--- AUFGABE ---
Nenne bitte alle Fußballvereine, die im zitierten Text genannt werden.

--- ZITIERTER TEXT ---
□ □ □ □ □ □ □

Keine Sanktion vom SFV

Gleichwohl ist man beim FC Basel irritiert über die Dimension, die die Affäre erhalten hat, «auch auf Druck von aussen, von den Medien. Es wurde eine Flut von Mails ausgelöst, die meisten von ausserhalb des Raums Basel», so Zindel. Vom Schweizerischen Fussballverband werde keine Untersuchung eingeleitet, mithin werde es auch keine Sanktionen gegen den Spieler geben. Von SFV-Generalsekretär Alex Miescher sei dem Club gesagt worden, er handhabe die Angelegenheit gut. Zindel: «Damit ist das Thema vom Tisch. Punkt. Ende. Auch für den Verband.»

Über Ueli Maurer und dem Cupfinal steht kein guter Stern. 2009, nachdem die Young Boys im Final im eigenen Stadion dem FC Sion unterlegen waren, soll der Bundesrat sich schon nicht wohlgefühlt haben bei der Siegerehrung. Die tief enttäuschten Berner Spieler zogen sich ihre Medaille für Platz 2 gleich wieder über den Kopf, etliche Sittener Spieler liessen Maurer beim Handschlag links liegen und schliesslich wurde der qua Amtes oberste Sportler des Landes bei der Cupübergabe überrascht (siehe Video dazu).

«Könnte würdevoller sein»

Die «Sonntagszeitung» enthüllte seinerzeit schonungslos: «Bundesrat Maurer war eingekesselt von johlenden Sion-Spielern, die gegenüber dem höchsten Sportpolitiker des Landes keinerlei Respekt zeigten.» Johlend, eingekesselt – es wird einem ganz mulmig. Maurers erster Auftritt als Vorsteher des Eidgenössischen Departements für Verteidigung, Bevölkerungsschutz und Sport (VBS) auf der glitzernden Bühne eines Cupfinals mündete 2009 in seiner Klage: «Die Zeremonie könnte schon etwas würdevoller sein.»

□ □ □ □ □ □ □

--- GESAMMELTE DATEN ---
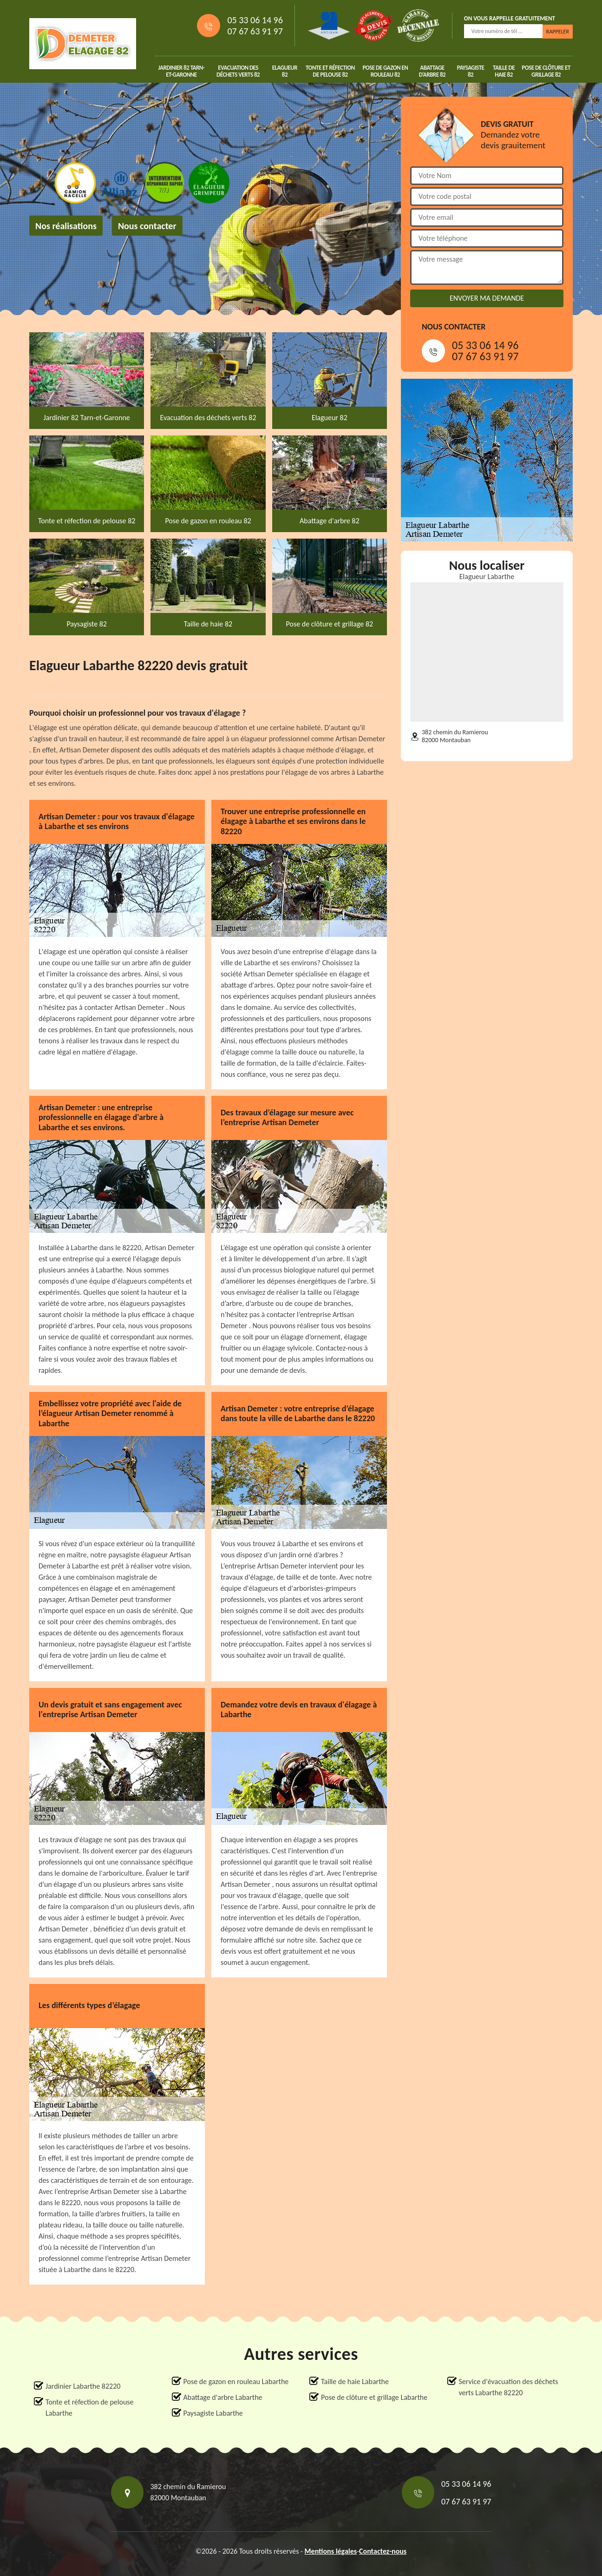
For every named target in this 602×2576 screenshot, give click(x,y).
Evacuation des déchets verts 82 (238, 71)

□ □ □ □ □ □ □

--- LÖSUNG ---
FC Basel, Young Boys, FC Sion